> _EXERCISE PROMPT_: Search the listing for the word "agent" and copy every line where it turns up.

> _STUDY MATERIAL_:
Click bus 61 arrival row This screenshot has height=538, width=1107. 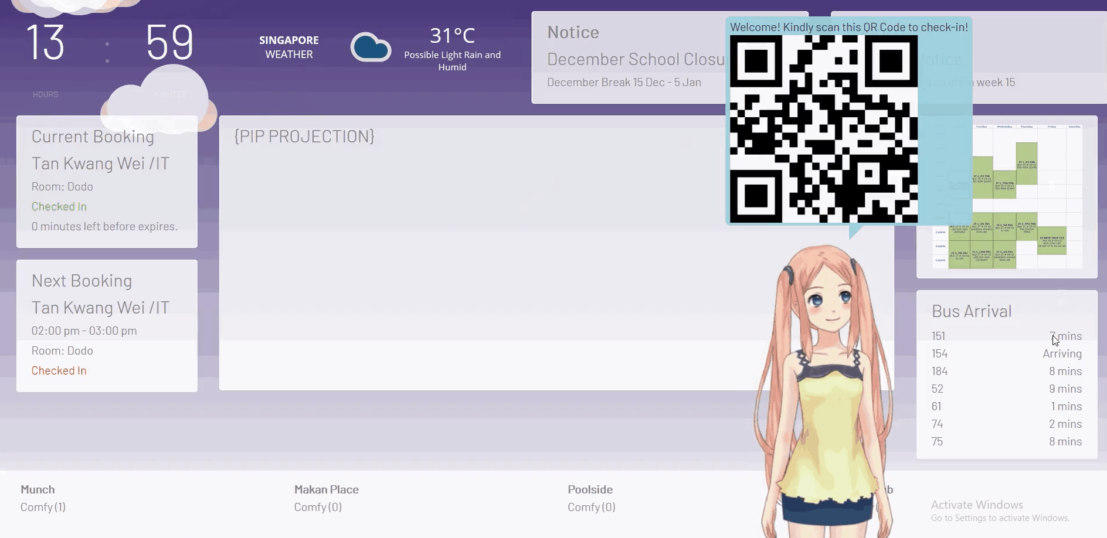[1006, 406]
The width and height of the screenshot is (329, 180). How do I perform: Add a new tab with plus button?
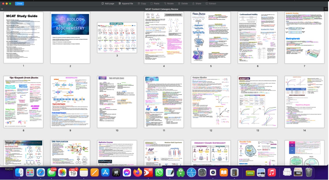[x=326, y=9]
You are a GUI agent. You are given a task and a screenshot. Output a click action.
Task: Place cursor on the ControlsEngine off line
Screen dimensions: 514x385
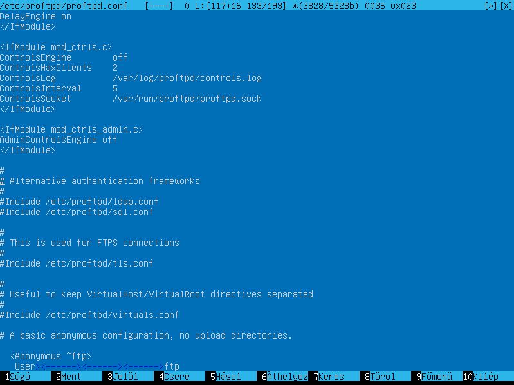pyautogui.click(x=64, y=57)
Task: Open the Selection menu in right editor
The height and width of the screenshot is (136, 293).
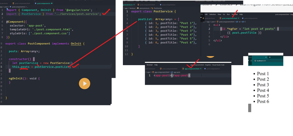Action: pos(212,15)
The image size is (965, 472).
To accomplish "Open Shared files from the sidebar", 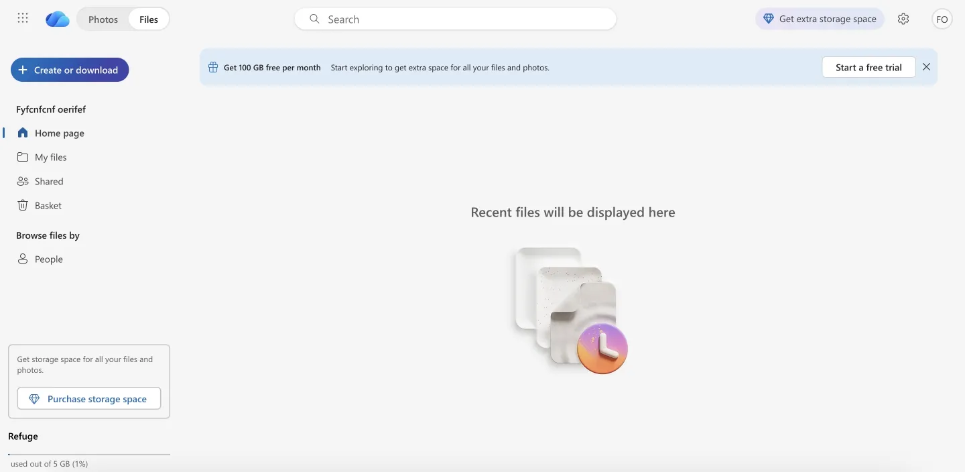I will [x=48, y=181].
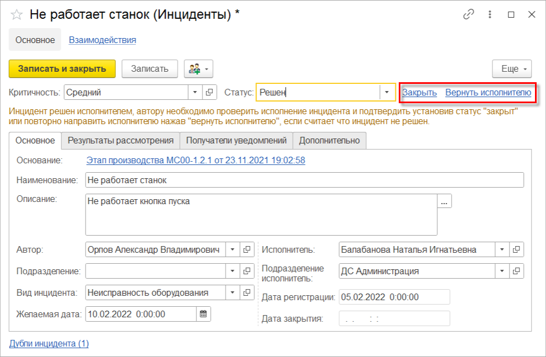The image size is (546, 357).
Task: Open the Получатели уведомлений tab
Action: pos(236,141)
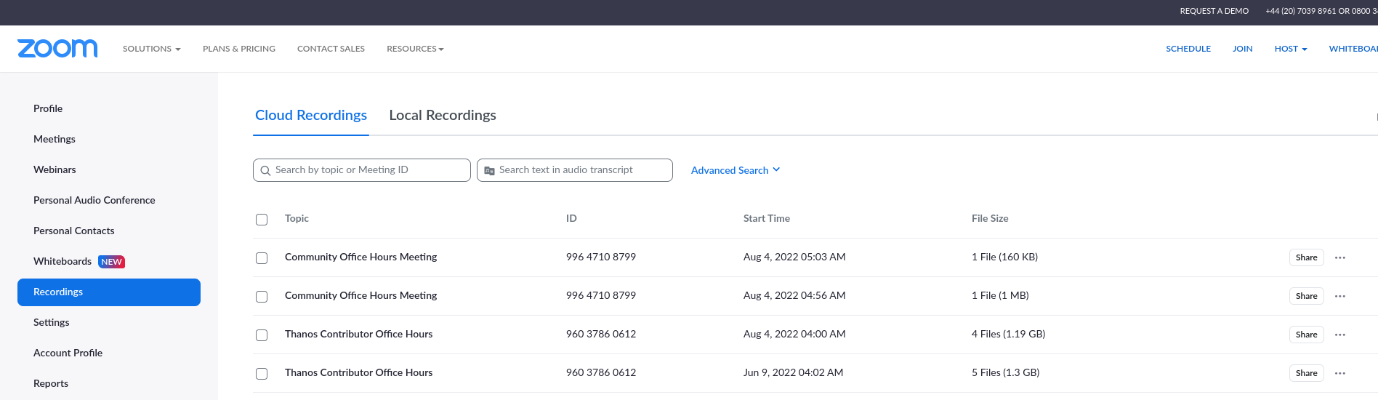The image size is (1378, 400).
Task: Expand the Host dropdown
Action: 1290,49
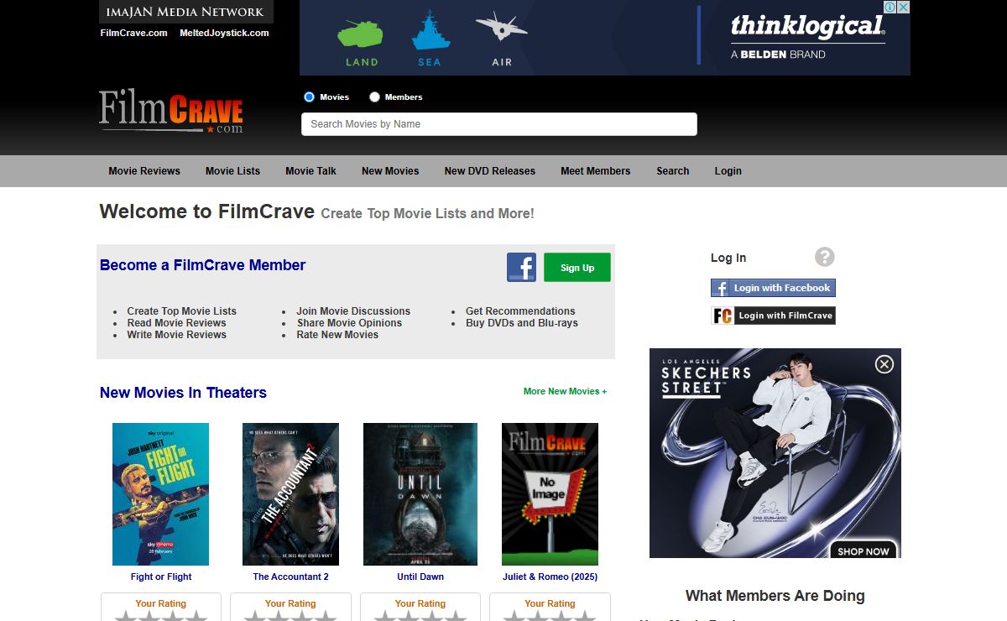Follow the More New Movies + link
The image size is (1007, 621).
pyautogui.click(x=565, y=391)
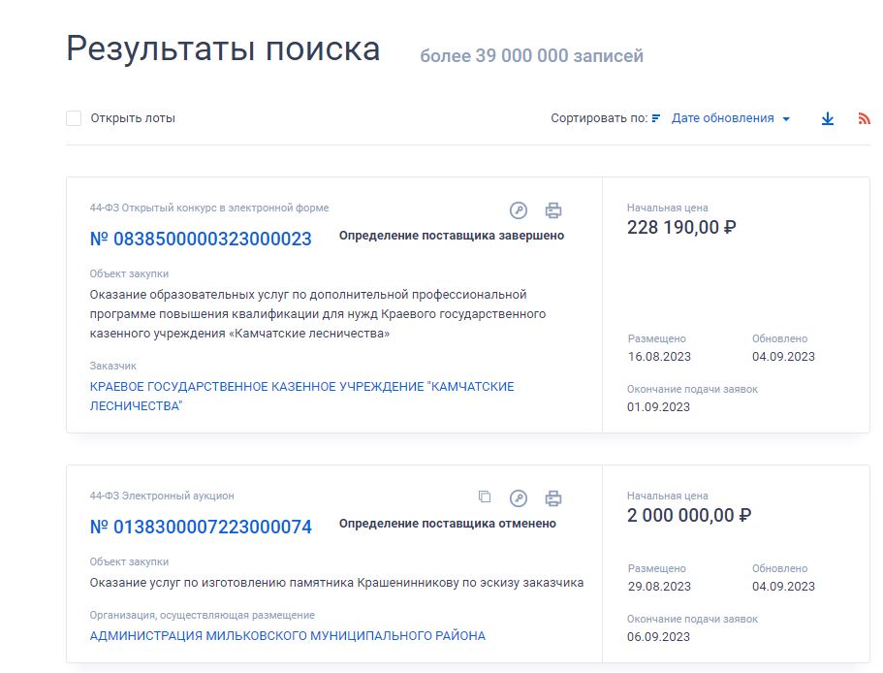Open print view for purchase 0838500000323000023

click(x=553, y=208)
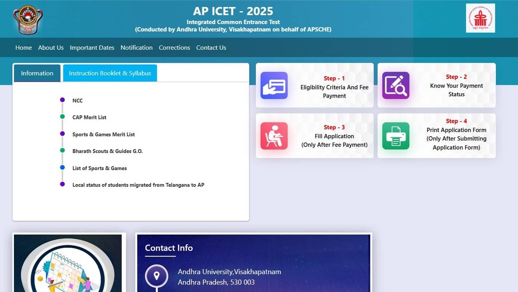This screenshot has width=518, height=292.
Task: Switch to the Information tab
Action: point(37,73)
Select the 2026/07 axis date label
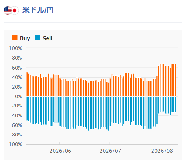188x160 pixels. [111, 151]
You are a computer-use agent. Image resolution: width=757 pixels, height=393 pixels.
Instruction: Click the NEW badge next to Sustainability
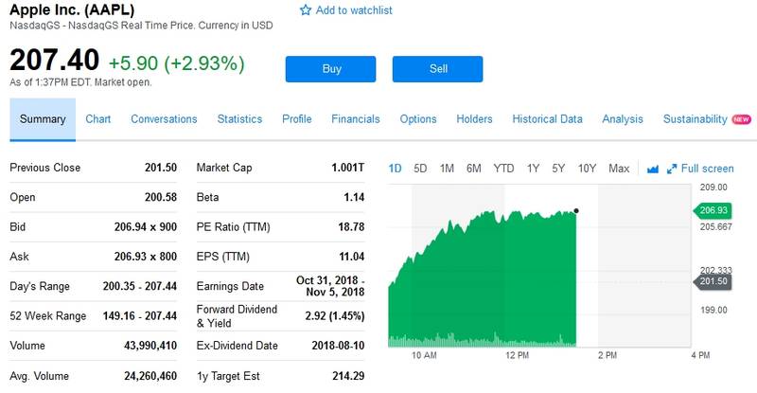coord(741,119)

> _TASK OUTPUT_:
You are a GUI agent. You are given a task and a screenshot. Output a click action.
You are a computer-use agent. Image resolution: width=757 pixels, height=393 pixels.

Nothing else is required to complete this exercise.